→ **Exercise input**
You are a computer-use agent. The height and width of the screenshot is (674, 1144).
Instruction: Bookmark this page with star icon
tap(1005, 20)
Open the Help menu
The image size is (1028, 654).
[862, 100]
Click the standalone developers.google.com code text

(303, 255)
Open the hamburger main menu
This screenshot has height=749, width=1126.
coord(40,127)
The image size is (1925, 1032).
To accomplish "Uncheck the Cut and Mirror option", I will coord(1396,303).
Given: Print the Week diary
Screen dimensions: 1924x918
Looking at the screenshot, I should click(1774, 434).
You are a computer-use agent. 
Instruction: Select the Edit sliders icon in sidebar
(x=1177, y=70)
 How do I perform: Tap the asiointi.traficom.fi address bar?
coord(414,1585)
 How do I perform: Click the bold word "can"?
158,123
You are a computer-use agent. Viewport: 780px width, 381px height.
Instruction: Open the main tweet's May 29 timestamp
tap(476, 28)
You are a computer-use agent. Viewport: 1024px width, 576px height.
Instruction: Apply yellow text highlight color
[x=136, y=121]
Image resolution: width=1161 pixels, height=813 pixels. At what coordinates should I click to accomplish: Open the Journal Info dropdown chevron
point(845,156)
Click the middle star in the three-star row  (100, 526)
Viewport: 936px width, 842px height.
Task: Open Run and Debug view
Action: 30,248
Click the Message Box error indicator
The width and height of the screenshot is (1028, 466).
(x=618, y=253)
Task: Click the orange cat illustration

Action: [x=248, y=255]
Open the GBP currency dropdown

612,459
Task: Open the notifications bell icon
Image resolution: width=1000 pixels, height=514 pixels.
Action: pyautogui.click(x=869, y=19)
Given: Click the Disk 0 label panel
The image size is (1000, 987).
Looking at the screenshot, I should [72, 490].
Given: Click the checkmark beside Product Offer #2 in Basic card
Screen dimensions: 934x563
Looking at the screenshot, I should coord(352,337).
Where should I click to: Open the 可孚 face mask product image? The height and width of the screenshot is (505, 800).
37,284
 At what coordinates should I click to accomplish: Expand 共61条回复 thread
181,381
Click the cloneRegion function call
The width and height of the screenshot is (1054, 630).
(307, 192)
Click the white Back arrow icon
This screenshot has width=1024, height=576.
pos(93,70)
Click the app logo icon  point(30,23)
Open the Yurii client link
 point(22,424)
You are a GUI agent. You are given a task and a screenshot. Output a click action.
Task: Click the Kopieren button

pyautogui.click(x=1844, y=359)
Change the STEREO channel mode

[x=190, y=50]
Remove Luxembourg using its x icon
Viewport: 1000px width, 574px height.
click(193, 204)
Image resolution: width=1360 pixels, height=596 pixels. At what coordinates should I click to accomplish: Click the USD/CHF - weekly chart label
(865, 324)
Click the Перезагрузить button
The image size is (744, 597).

→ **Directions for this task**
Every record above is to be transcribed exactly.

→ **Answer below**
You are a computer-use agent. The height and width of the screenshot is (674, 1144).
Instruction: Bookmark this page with star icon
tap(1005, 20)
Open the Help menu
The image size is (1028, 654).
[862, 100]
Click the standalone developers.google.com code text

(303, 255)
Open the hamburger main menu
This screenshot has height=749, width=1126.
coord(40,127)
The image size is (1925, 1032).
To accomplish "Uncheck the Cut and Mirror option", I will coord(1396,303).
Given: Print the Week diary
Screen dimensions: 1924x918
Looking at the screenshot, I should click(1774, 434).
You are a computer-use agent. 
Instruction: Select the Edit sliders icon in sidebar
(x=1177, y=70)
 How do I perform: Tap the asiointi.traficom.fi address bar?
coord(414,1585)
 How do I perform: Click the bold word "can"?
158,123
You are a computer-use agent. Viewport: 780px width, 381px height.
Instruction: Open the main tweet's May 29 timestamp
tap(476, 28)
You are a computer-use agent. Viewport: 1024px width, 576px height.
Instruction: Apply yellow text highlight color
[x=136, y=121]
Image resolution: width=1161 pixels, height=813 pixels. At what coordinates should I click to accomplish: Open the Journal Info dropdown chevron
point(845,156)
Click the middle star in the three-star row  (100, 526)
Viewport: 936px width, 842px height.
Task: Open Run and Debug view
Action: 30,248
Click the Message Box error indicator
The width and height of the screenshot is (1028, 466).
(x=618, y=253)
Task: Click the orange cat illustration

Action: [x=248, y=255]
Open the GBP currency dropdown

612,459
Task: Open the notifications bell icon
Image resolution: width=1000 pixels, height=514 pixels.
Action: pyautogui.click(x=869, y=19)
Given: Click the Disk 0 label panel
The image size is (1000, 987).
Looking at the screenshot, I should [72, 490].
Given: Click the checkmark beside Product Offer #2 in Basic card
Screen dimensions: 934x563
Looking at the screenshot, I should coord(352,337).
Where should I click to: Open the 可孚 face mask product image? The height and width of the screenshot is (505, 800).
37,284
 At what coordinates should I click to accomplish: Expand 共61条回复 thread
181,381
Click the cloneRegion function call
The width and height of the screenshot is (1054, 630).
(307, 192)
Click the white Back arrow icon
This screenshot has width=1024, height=576.
pos(93,70)
Click the app logo icon  point(30,23)
Open the Yurii client link
 point(22,424)
You are a GUI agent. You are given a task and a screenshot. Output a click action.
Task: Click the Kopieren button

pyautogui.click(x=1844, y=359)
Change the STEREO channel mode

[x=190, y=50]
Remove Luxembourg using its x icon
Viewport: 1000px width, 574px height.
click(193, 204)
Image resolution: width=1360 pixels, height=596 pixels. At what coordinates should I click to accomplish: Click the USD/CHF - weekly chart label
(865, 324)
Click the Перезагрузить button
The image size is (744, 597).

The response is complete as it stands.